[Recorded data]

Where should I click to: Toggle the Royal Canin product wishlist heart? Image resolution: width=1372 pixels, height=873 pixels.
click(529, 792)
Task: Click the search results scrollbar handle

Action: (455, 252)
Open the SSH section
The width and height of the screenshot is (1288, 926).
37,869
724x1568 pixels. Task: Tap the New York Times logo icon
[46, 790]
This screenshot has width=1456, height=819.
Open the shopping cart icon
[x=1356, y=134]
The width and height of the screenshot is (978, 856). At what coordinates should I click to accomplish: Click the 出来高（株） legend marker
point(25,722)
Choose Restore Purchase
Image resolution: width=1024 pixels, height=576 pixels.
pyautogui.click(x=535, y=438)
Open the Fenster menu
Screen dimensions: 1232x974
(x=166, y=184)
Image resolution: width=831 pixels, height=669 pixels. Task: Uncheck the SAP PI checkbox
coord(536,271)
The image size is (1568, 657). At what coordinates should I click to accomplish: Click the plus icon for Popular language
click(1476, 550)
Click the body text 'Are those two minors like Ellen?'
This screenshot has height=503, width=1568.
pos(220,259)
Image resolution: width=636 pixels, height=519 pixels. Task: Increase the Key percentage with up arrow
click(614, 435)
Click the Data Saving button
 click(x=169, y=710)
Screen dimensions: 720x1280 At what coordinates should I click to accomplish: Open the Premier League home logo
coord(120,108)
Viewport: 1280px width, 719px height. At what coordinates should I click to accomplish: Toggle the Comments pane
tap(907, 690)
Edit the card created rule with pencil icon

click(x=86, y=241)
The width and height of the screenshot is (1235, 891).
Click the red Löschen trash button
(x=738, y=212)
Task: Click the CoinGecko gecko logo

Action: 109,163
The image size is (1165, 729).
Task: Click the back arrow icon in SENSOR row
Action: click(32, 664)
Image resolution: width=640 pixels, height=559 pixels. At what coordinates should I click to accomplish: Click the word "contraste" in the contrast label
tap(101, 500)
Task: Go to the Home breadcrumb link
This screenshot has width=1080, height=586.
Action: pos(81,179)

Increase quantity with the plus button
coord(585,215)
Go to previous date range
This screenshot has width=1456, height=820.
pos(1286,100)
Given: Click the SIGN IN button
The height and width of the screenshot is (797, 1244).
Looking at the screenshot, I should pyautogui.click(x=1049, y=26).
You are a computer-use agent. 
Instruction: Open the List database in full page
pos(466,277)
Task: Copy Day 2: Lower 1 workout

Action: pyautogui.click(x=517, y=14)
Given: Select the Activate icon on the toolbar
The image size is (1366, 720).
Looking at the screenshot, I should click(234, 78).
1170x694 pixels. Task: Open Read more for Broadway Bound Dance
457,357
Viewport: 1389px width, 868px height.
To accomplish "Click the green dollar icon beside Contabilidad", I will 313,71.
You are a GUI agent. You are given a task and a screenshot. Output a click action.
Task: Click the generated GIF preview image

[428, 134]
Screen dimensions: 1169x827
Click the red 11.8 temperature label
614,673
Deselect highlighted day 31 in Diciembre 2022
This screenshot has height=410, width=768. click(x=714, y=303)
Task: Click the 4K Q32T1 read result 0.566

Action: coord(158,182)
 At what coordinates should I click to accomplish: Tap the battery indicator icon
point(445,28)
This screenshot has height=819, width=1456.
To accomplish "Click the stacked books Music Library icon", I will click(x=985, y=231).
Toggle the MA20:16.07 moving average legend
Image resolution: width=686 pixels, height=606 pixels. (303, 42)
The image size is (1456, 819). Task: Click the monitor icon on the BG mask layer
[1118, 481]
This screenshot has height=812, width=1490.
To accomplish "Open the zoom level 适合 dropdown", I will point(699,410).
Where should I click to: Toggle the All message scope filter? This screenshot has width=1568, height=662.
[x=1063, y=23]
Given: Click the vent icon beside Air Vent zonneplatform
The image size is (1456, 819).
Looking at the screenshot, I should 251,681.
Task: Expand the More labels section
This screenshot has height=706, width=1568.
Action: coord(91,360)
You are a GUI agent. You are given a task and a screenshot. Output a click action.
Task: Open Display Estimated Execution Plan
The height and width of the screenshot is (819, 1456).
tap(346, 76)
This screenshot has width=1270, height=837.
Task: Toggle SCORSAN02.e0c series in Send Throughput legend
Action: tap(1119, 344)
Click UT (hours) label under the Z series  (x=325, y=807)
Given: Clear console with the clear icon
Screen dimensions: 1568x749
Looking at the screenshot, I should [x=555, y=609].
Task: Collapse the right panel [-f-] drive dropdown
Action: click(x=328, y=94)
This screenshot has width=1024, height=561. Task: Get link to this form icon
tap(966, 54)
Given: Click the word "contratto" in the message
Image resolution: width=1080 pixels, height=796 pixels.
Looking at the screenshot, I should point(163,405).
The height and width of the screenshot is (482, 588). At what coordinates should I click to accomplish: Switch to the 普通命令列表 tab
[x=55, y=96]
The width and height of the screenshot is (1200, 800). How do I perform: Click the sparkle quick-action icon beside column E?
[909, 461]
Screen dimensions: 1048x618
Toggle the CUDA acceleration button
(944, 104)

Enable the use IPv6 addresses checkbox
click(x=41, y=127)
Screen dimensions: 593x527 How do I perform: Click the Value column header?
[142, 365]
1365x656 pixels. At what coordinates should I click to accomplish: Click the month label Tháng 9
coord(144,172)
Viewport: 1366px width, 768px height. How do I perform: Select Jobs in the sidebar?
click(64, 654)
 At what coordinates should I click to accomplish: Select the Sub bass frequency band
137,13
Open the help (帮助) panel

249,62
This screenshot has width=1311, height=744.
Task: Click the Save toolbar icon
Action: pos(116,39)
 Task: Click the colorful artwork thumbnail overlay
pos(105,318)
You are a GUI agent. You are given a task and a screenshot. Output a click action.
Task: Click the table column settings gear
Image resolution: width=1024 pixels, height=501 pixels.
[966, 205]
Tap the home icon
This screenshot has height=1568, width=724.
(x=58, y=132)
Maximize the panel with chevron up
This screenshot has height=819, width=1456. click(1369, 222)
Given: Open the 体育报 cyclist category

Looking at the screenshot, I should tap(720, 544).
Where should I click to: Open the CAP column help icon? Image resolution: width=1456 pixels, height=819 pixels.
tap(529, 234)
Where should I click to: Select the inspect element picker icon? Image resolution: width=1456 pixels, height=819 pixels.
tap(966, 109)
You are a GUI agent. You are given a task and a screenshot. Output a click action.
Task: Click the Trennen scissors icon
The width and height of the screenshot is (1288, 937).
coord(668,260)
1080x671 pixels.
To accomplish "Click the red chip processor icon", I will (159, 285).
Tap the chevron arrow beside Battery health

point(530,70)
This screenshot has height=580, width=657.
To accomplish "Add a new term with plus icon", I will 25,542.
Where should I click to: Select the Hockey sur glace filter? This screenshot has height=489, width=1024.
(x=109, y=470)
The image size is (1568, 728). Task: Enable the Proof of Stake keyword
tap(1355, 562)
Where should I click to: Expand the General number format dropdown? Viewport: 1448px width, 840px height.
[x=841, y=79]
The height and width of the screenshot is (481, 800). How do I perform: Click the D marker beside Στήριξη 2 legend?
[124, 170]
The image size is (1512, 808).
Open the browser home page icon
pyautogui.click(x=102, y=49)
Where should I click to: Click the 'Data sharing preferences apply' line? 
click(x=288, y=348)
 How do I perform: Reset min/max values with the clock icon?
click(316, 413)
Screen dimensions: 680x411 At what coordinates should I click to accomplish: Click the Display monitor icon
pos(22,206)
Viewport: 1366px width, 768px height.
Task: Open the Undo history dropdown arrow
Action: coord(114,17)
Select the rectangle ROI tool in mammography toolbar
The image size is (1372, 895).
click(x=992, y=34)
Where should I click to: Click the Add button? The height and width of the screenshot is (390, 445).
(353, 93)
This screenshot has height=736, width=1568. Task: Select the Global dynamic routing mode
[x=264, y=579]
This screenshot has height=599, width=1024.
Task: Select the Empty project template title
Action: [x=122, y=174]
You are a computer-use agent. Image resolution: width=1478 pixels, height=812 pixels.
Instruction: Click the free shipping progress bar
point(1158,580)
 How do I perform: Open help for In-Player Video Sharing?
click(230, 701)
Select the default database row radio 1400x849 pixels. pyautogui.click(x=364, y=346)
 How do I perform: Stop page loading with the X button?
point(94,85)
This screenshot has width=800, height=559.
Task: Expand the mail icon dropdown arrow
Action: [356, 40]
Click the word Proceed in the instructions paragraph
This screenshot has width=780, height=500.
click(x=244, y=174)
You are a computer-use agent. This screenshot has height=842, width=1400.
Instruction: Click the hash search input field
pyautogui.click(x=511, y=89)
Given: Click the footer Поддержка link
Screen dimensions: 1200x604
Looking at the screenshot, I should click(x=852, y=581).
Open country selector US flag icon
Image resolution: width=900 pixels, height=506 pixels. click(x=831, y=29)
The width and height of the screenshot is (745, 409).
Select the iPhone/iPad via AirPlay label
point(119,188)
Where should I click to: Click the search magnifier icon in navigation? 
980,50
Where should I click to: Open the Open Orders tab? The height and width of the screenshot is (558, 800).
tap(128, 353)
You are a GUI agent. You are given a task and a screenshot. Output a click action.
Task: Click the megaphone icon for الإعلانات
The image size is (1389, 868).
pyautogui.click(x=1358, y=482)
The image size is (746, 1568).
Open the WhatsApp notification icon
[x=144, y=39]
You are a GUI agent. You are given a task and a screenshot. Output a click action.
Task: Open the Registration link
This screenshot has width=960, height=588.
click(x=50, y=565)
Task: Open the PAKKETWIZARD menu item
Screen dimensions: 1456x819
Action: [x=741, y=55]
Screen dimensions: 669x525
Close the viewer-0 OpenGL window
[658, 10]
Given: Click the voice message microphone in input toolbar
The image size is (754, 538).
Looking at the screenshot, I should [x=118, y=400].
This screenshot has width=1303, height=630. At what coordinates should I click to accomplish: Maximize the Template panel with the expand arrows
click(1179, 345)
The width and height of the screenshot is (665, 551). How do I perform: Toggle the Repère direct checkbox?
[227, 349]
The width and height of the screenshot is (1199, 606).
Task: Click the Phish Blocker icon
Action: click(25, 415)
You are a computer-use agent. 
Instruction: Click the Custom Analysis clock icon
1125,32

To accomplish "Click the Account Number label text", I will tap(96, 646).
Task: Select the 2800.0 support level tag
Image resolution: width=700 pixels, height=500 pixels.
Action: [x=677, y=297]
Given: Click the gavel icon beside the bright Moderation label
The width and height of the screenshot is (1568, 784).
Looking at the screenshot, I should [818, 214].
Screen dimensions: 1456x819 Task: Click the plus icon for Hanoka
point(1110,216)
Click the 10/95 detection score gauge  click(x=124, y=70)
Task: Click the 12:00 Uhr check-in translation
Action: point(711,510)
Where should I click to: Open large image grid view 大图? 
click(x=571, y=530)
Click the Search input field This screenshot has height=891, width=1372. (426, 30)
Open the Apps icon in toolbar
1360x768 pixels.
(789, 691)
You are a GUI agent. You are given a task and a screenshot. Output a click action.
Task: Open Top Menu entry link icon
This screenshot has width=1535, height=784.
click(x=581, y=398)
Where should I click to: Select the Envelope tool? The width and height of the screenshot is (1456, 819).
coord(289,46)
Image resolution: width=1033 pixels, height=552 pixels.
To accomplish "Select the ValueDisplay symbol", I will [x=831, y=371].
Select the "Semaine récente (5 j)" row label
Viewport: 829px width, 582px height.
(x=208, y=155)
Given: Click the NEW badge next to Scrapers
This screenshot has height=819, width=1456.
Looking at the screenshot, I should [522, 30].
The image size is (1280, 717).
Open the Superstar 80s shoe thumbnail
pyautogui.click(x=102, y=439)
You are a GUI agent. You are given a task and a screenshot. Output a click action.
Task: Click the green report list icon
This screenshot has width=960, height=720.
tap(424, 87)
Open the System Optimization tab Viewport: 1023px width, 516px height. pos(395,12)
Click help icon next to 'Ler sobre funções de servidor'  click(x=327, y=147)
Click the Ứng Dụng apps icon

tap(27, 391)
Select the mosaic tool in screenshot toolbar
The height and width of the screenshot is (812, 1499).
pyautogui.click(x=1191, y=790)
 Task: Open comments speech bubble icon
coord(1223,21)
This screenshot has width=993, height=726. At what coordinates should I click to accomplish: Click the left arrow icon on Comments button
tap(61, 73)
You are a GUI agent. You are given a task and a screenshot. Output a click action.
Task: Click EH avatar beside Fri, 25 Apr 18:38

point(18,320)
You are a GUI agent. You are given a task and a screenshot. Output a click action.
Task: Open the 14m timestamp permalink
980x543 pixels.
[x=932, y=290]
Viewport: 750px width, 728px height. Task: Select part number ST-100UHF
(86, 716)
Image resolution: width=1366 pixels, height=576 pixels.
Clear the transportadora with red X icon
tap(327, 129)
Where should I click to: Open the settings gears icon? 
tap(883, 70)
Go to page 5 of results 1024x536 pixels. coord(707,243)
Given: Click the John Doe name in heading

◆ Exercise objective ◆
Please rewrite the lines above, from the line with "724x1568 pixels. Task: Tap" up to and including the line with "click(1476, 550)", as a Markdown table with the columns Row and Material line, skipping any blank lines.

◆ Exercise solution ◆
| Row | Material line |
|---|---|
| 1 | 724x1568 pixels. Task: Tap the New York Times logo icon |
| 2 | [46, 790] |
| 3 | This screenshot has width=1456, height=819. |
| 4 | Open the shopping cart icon |
| 5 | [x=1356, y=134] |
| 6 | The width and height of the screenshot is (978, 856). At what coordinates should I click to accomplish: Click the 出来高（株） legend marker |
| 7 | point(25,722) |
| 8 | Choose Restore Purchase |
| 9 | Image resolution: width=1024 pixels, height=576 pixels. |
| 10 | pyautogui.click(x=535, y=438) |
| 11 | Open the Fenster menu |
| 12 | Screen dimensions: 1232x974 |
| 13 | (x=166, y=184) |
| 14 | Image resolution: width=831 pixels, height=669 pixels. Task: Uncheck the SAP PI checkbox |
| 15 | coord(536,271) |
| 16 | The image size is (1568, 657). At what coordinates should I click to accomplish: Click the plus icon for Popular language |
| 17 | click(1476, 550) |